Il était une fois, il y a longtemps, si longtemps que les quelques personnes qui arrivent à s’en faire une idée sont parfois prises de vertige rien qu’à l’évocation du temps qui s’est écoulé depuis… il était une fois, donc, un petit garçon appelé… appelé Hans.
Tous les habitants du village où il avait sa maison s’entendaient pour dire de Hans qu’il était, au travail, la vaillance même.
Toutes les mamans des autres petits garçons pensaient à lui avec tendresse quand elles apprenaient que leur fiston venait de briser le carreau d’une voisine.

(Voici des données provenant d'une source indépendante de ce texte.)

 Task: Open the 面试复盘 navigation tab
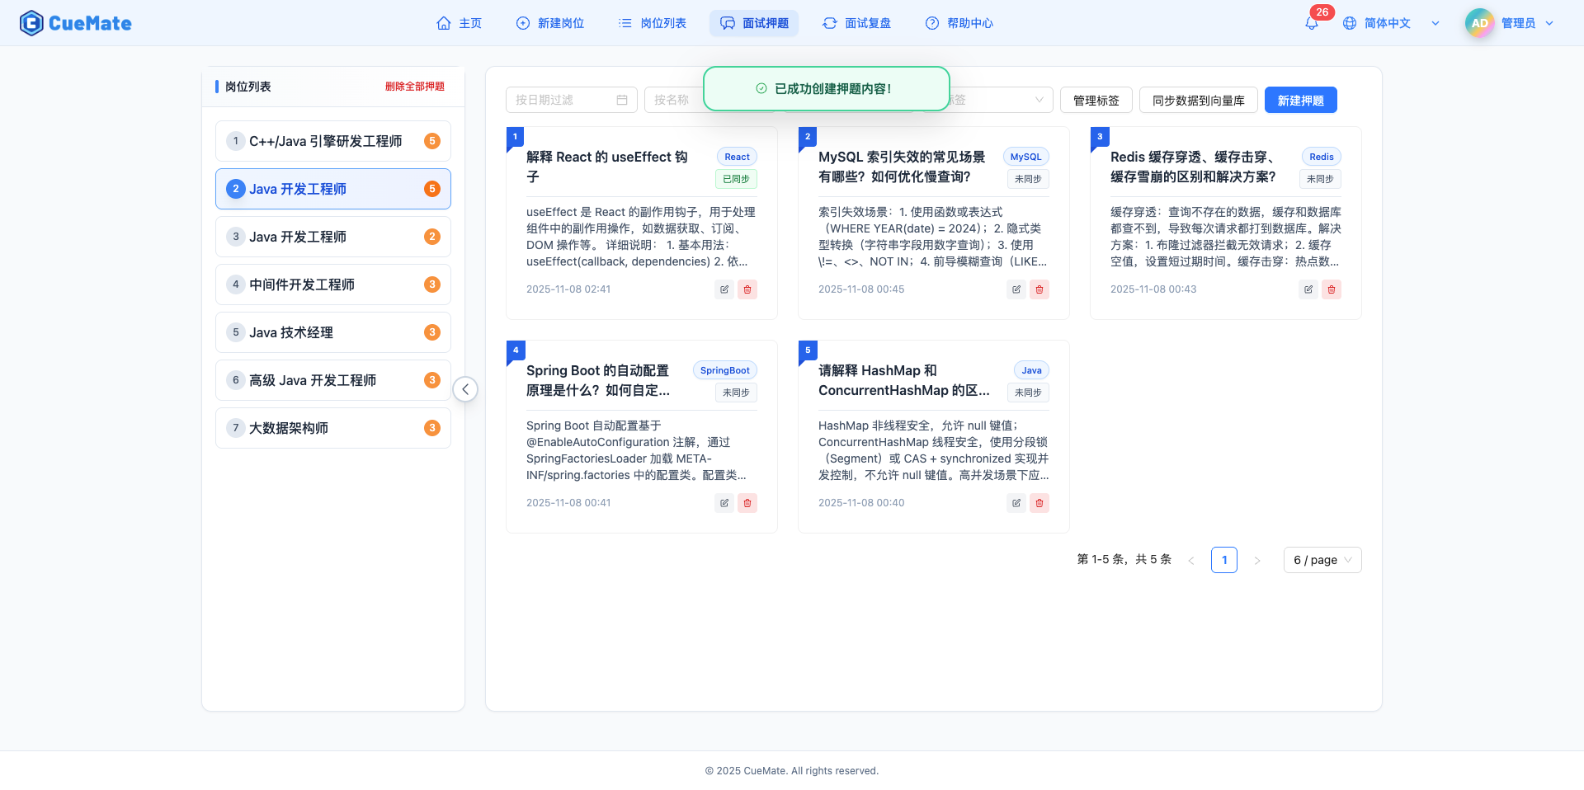coord(856,23)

Tous les papas des autres petits garçons pensaient à lui avec envie quand leur fiston n’arrivait pas à compter le but qui aurait accordé la victoire à ceux qui auraient dû remporter la partie s’il avait existé une justice.
Tous les parents de petites filles pensaient à lui avec espoir quand il leur arrivait de songer à l’avenir de leur enfant.
Toutes les petites filles pensaient à lui avec langueur quand il s’agissait d’imaginer un garçon avec qui elles auraient eu envie de passer de longs moments en tête-à-tête comme leur maman et leur papa à elles faisaient.
Tous les professeurs du canton auraient donné tout ce qu’ils avaient pour avoir la chance d’être son professeur à lui.
Et son professeur à lui n’aurait pour rien au monde quitté le village qu’il habitait.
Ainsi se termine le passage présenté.